Se la decorrenza della pensione fosse risultata anteriore al 1° gennaio 2019, si sarebbero dovuti utilizzare come divisori dei coefficienti più bassi rispetto a quelli validi per le pensioni liquidate dal 2019 in poi (commisurati all’età di 67 anni), legati sia all’età pensionabile che all’anno di decorrenza della pensione: i coefficienti sono stati indicati in un’apposita tabella allegata al disegno di legge. Grazie a questo meccanismo, sarebbe stato possibile scomputare gli effetti della speranza di vita per coloro che sono andati in pensione sin dalla metà degli anni ’70, riducendo quindi il taglio del trattamento in corrispondenza dell’età.
Se la decorrenza della pensione fosse risultata anteriore al 1° gennaio 1996, si sarebbero utilizzati come divisori i coefficienti di trasformazione forniti in origine con la legge Dini [1].
Nella tabella riportata nel testo, elaborata da alcuni esperti che hanno preso visione del disegno di legge, si può osservare in che modo sarebbero probabilmente stati effettuati i tagli: in gran parte dei casi, maggiore risulta l’anticipo della pensione rispetto all’età per il trattamento di vecchiaia, maggiore risulta la decurtazione delle quote retributive dell’assegno.
In media, il taglio per ogni anno di anticipo sarebbe stato del 2-3%; in alcuni casi la riduzione complessiva avrebbe superato il 20%.
Nel dettaglio, la tabella mostra quale sarebbe stata la probabile decurtazione percentuale delle quote di pensione calcolate col retributivo: per capire a quanto sarebbe potuta ammontare la riduzione, è sufficiente incrociare l’età alla decorrenza della pensione con l’anno di decorrenza della pensione stessa. Ad esempio, se Mario si è pensionato nel 1985 a 55 anni, la sua pensione avrebbe potuto subire un taglio del 20,15% (in quanto integralmente calcolata col sistema retributivo).

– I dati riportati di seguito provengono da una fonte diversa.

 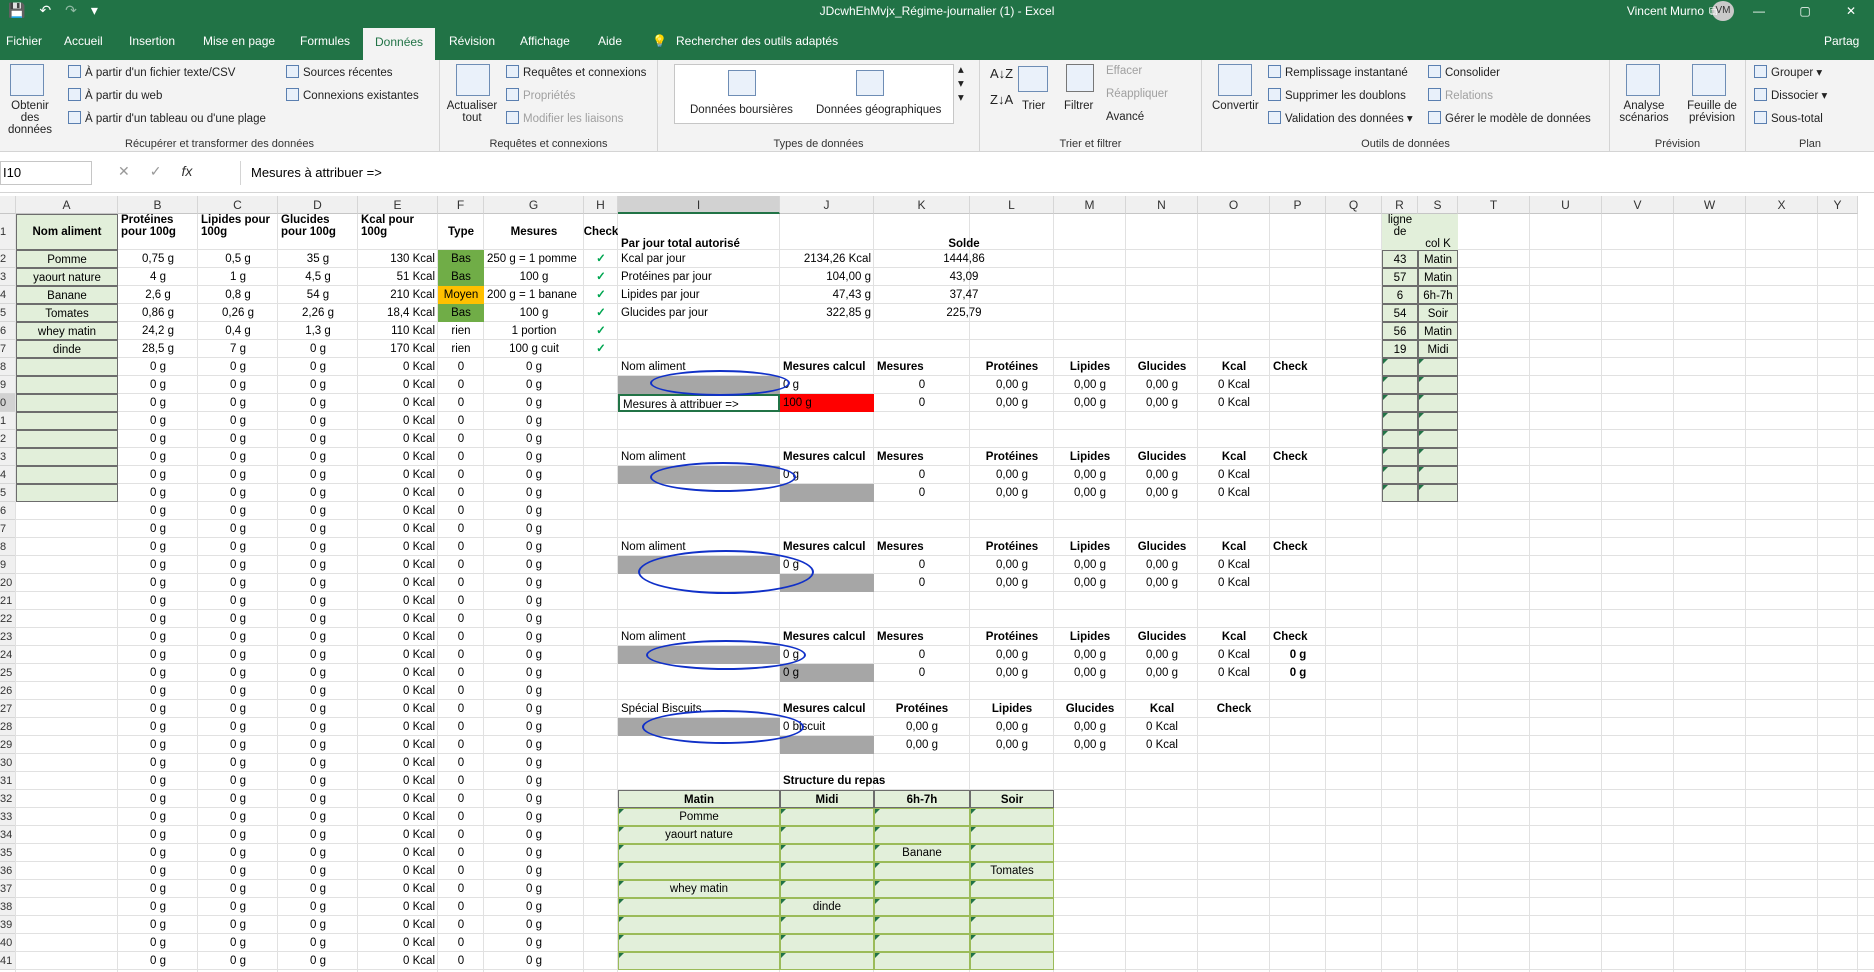 I want to click on column-header-n: N, so click(x=1162, y=205).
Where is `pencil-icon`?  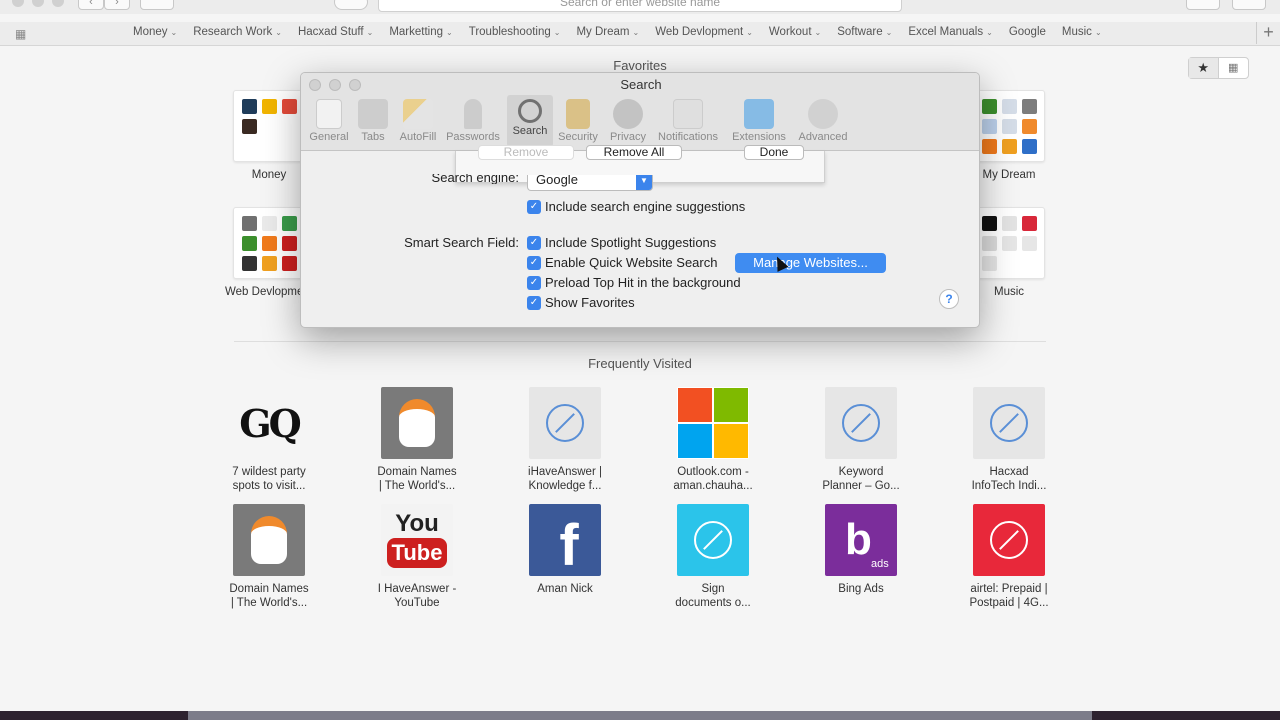 pencil-icon is located at coordinates (418, 114).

Età alla pensione | 1980 | 1985 | 1990 | 1995 | 2000 | 2005 | 2010 | 2013-2015 | 2016-2018 | dal 2019 | |
meno di 57 | 19,92% | 20,15% | 21,15% | 22,60% | 23,08% | 23,08% | 21,37% | 24,15% | 24,44% | 25,05% | |
58 | 17,54% | 17,78% | 18,81% | 20,31% | 20,80% | 20,80% | 19,25% | 22,18% | 22,52% | 23,20% | |
59 | 15,06% | 15,31% | 16,37% | 17,91% | 18,42% | 18,42% | 17,01% | 20,08% | 20,86% | 21,23% | |
60 | 12,40% | 12,65% | 13,75% | 15,34% | 15,86% | 15,86% | 14,63% | 17,86% | 18,33% | 19,13% | |
61 | 9,57% | 9,83% | 10,96% | 12,60% | 13,14% | 13,14% | 12,10% | 15,48% | 16,02% | 16,90% | |
62 | 6,45% | 6,72% | 7,89% | 9,58% | 10,14% | 10,14% | 9,38% | 12,94% | 13,58% | 14,53% | |
63 | 3,19% | 3,47% | 4,68% | 6,44% | 7,01% | 7,01% | 5,75% | 10,23% | 10,98% | 11,99% | |
64 | – | – | 1,25% | 3,07% | 3,67% | 3,67% | 3,35% | 7,32% | 8,19% | 9,30% | |
65 | – | – | – | – | 0,28% | 1,63% | 3,21% | 4,22% | 5,22% | 6,41% | |
66 | – | – | – | – | – | – | – | 0,89% | 2,01% | 3,30% |
Questa proposta, come già esposto, è stata messa da parte. Visto l’incessante susseguirsi di annunci e smentite in materia di previdenza, non è comunque improbabile che l’idea sia “rispolverata” ed attuata, magari con penalizzazioni più alte, in futuro.